• STATED EXERCISE A: Using the trifecta-weekend post, decide whether each statement agrees with it: (i) Grant once slept ten hours in a row; (ii) Grant usually wakes to eat around 4am; (iii) Miles got his first tooth that weekend. Answer yes or no for each and quote the words from the post that decide it.

• EXTRACTED TEXT:
◆ ◆ ◆ ◆ ◆
A few weeks ago, we had a pretty big weekend.  First, Grant slept all night.  ALL NIGHT.  Like, ten consecutive hours of uninterrupted sleep.  Second, Grant got his first tooth.  Seems counterintuitive to sleeping through the night, right?  But those things happened.  And third, Miles officially learned how to use the toilet full-time.  That was The Trifecta.

But we’ve learned that with all things awesome, there can sometimes be a little catch.  A little something unexpected.  Or expected.  It happens.

The caveats to our trifecta weekend:

Sleeping through the night.  In all of Grant’s time on earth, he has slept through the night less than a handful of times (that’s less than five, people).  It’s no biggie, really, because we’ve learned that after you have one kid you never, ever sleep the same again.  Every sneeze, roll, squeak and meow will awaken you, probably because parents never truly enter REM sleep.  It’s the sort of insomnia in which you can fall asleep just fine, but wake up shortly thereafter, and repeatedly throughout the night.  Grant settled into the routine of waking up once overnight to eat, and he’s kept that same pattern.  Around 2am, I know he’s going to call us to cash in our “ha, you thought you were going to sleep?!” tab.  He’s only up long enough to eat, but I often find myself up long enough to watch three episodes of Roseanne (side note: I can tell you TV Land’s entire overnight programming schedule).  When Grant did sleep through the night, we relished in the uninterrupted hours (although I woke up twice just to make sure I was actually sleeping) but we did know it was probably a fluke.  And it was.  One day, he’ll be a teenager and he’ll sleep all night and then some (right?  please tell me he’ll sleep one day…) but until then, we exhaustingly enjoy our special time at 2am.  Every night.  Without fail.
◆ ◆ ◆ ◆ ◆
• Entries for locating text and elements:
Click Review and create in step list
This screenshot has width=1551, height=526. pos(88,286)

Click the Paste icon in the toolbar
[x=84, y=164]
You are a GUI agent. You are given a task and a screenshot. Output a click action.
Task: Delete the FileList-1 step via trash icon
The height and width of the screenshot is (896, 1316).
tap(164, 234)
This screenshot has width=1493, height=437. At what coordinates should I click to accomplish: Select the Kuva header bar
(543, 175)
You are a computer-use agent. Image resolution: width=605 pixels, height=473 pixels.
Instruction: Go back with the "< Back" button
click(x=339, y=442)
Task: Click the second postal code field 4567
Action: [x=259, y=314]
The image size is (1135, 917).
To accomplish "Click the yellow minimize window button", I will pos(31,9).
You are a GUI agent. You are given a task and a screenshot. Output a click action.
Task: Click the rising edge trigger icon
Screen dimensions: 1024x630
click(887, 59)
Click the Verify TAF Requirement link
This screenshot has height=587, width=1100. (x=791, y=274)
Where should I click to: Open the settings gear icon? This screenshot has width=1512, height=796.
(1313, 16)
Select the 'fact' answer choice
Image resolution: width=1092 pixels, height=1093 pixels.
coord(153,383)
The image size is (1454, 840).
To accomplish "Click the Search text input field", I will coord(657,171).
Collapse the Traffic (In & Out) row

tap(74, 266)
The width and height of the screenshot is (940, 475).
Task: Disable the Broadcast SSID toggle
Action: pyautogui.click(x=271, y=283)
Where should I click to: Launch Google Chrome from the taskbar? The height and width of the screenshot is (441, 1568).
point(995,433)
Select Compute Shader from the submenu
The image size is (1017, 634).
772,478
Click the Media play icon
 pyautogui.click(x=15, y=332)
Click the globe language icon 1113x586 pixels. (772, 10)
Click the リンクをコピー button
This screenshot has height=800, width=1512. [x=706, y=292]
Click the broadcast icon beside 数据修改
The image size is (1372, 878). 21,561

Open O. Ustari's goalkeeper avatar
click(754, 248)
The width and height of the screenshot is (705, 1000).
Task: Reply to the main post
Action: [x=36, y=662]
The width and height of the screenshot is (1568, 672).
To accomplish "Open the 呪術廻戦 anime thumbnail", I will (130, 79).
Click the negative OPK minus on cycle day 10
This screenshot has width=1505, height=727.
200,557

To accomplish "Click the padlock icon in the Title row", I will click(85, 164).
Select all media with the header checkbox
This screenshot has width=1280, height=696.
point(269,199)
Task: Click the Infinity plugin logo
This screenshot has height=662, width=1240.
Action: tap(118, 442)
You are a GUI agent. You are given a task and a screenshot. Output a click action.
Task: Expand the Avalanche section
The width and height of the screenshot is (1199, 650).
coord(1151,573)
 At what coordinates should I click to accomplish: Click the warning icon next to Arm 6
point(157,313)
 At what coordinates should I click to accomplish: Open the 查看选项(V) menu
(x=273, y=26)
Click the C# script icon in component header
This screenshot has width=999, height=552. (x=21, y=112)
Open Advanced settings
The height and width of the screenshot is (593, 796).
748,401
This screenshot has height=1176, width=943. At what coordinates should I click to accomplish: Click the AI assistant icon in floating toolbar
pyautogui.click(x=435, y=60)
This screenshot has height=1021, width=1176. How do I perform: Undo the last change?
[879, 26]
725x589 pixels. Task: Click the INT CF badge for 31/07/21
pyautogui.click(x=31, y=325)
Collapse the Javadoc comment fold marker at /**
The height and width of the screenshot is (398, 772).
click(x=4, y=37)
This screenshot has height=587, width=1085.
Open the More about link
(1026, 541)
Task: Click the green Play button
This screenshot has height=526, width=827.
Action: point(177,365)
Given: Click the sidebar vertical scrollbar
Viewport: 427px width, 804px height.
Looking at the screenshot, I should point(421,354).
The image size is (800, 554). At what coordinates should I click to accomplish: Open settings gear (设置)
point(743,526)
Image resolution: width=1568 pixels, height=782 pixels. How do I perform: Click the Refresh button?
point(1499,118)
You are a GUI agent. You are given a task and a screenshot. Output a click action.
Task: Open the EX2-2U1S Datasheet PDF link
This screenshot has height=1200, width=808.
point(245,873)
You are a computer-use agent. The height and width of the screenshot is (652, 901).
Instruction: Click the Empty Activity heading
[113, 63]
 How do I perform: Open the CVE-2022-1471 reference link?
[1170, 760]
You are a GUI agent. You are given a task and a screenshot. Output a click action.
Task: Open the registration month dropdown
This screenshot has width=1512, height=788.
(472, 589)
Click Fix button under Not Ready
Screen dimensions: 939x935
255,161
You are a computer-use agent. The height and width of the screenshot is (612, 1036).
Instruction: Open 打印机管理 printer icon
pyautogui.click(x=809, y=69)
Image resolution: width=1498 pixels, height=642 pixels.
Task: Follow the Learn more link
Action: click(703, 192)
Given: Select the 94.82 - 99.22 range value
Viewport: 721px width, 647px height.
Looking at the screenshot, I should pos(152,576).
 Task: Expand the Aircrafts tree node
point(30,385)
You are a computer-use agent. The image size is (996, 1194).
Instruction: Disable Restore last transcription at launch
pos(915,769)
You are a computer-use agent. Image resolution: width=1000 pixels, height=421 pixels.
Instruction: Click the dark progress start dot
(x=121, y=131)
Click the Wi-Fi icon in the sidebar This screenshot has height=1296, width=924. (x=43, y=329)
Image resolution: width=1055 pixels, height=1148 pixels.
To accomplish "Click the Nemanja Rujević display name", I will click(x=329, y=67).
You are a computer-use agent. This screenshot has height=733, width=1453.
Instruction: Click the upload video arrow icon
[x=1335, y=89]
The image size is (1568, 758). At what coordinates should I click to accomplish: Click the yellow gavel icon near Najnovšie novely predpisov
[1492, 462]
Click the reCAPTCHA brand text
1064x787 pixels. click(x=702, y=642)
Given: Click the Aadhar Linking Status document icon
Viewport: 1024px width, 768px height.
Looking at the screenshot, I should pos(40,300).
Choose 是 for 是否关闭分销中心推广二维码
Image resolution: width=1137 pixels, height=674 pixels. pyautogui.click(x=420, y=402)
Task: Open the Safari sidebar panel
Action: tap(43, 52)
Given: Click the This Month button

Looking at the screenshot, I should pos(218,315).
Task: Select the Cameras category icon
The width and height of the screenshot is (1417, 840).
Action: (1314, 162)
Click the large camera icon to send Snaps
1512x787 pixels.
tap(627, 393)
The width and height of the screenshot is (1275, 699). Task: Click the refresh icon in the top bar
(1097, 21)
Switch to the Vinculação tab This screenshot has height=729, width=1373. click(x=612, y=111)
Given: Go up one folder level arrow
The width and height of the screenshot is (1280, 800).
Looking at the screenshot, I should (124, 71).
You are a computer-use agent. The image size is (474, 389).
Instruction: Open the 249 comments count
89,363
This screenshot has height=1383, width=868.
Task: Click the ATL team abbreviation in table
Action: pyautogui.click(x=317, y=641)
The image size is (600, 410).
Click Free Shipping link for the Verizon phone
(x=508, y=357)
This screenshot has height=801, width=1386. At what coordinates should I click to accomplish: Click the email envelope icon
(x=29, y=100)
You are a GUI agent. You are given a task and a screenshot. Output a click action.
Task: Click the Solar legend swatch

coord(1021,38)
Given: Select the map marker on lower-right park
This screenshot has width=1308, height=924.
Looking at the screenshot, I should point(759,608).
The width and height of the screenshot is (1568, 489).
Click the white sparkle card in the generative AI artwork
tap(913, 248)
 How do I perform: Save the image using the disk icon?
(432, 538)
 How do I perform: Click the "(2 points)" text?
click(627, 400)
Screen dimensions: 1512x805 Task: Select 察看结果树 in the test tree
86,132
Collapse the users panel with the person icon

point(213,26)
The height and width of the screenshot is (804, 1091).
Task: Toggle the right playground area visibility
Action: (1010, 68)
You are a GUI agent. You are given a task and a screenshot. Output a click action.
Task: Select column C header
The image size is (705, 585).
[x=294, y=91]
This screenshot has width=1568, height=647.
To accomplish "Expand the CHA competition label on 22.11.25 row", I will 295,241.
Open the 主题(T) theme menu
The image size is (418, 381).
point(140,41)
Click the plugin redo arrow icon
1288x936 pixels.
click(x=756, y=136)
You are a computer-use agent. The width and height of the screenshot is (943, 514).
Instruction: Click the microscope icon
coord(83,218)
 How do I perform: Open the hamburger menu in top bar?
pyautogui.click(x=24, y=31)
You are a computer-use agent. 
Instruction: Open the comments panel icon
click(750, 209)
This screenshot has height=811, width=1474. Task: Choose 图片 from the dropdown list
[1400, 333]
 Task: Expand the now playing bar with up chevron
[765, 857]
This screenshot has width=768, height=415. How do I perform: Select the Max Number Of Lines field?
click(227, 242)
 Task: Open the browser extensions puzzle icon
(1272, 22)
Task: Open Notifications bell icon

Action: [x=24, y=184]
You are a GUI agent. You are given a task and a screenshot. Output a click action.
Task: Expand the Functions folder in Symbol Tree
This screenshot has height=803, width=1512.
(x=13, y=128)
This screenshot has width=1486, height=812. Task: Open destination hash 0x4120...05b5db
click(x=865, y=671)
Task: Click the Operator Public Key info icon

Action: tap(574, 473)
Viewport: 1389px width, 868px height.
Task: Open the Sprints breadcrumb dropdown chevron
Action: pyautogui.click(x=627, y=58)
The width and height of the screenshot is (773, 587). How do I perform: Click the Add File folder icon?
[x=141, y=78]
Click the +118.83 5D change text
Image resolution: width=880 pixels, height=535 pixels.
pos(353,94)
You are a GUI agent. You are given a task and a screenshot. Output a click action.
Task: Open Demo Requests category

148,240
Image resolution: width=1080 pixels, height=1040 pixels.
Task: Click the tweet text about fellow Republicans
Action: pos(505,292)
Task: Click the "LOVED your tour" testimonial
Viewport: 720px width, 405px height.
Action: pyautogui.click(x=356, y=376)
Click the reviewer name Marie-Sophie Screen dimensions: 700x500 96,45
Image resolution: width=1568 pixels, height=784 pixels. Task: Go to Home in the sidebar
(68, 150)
◆ ◆ ◆ ◆ ◆
• STATED EXERCISE B: Format the rows as a JSON list of strings with one string per line, starting at the line containing "Task: Open the browser" and ending at the last row. Leave out blank lines.

• SOLUTION A:
(i) Yes: "Like, ten consecutive hours of uninterrupted sleep."
(ii) No: "Around 2am"
(iii) No: "Second, Grant got his first tooth."

• SOLUTION B:
[
  " Task: Open the browser extensions puzzle icon",
  "(1272, 22)",
  "Task: Open Notifications bell icon",
  "Action: [x=24, y=184]",
  "You are a GUI agent. You are given a task and a screenshot. Output a click action.",
  "Task: Expand the Functions folder in Symbol Tree",
  "This screenshot has height=803, width=1512.",
  "(x=13, y=128)",
  "This screenshot has width=1486, height=812. Task: Open destination hash 0x4120...05b5db",
  "click(x=865, y=671)",
  "Task: Click the Operator Public Key info icon",
  "Action: tap(574, 473)",
  "Viewport: 1389px width, 868px height.",
  "Task: Open the Sprints breadcrumb dropdown chevron",
  "Action: pyautogui.click(x=627, y=58)",
  "The width and height of the screenshot is (773, 587). How do I perform: Click the Add File folder icon?",
  "[x=141, y=78]",
  "Click the +118.83 5D change text",
  "Image resolution: width=880 pixels, height=535 pixels.",
  "pos(353,94)",
  "You are a GUI agent. You are given a task and a screenshot. Output a click action.",
  "Task: Open Demo Requests category",
  "148,240",
  "Image resolution: width=1080 pixels, height=1040 pixels.",
  "Task: Click the tweet text about fellow Republicans",
  "Action: pos(505,292)",
  "Task: Click the \"LOVED your tour\" testimonial",
  "Viewport: 720px width, 405px height.",
  "Action: pyautogui.click(x=356, y=376)",
  "Click the reviewer name Marie-Sophie Screen dimensions: 700x500 96,45",
  "Image resolution: width=1568 pixels, height=784 pixels. Task: Go to Home in the sidebar",
  "(68, 150)"
]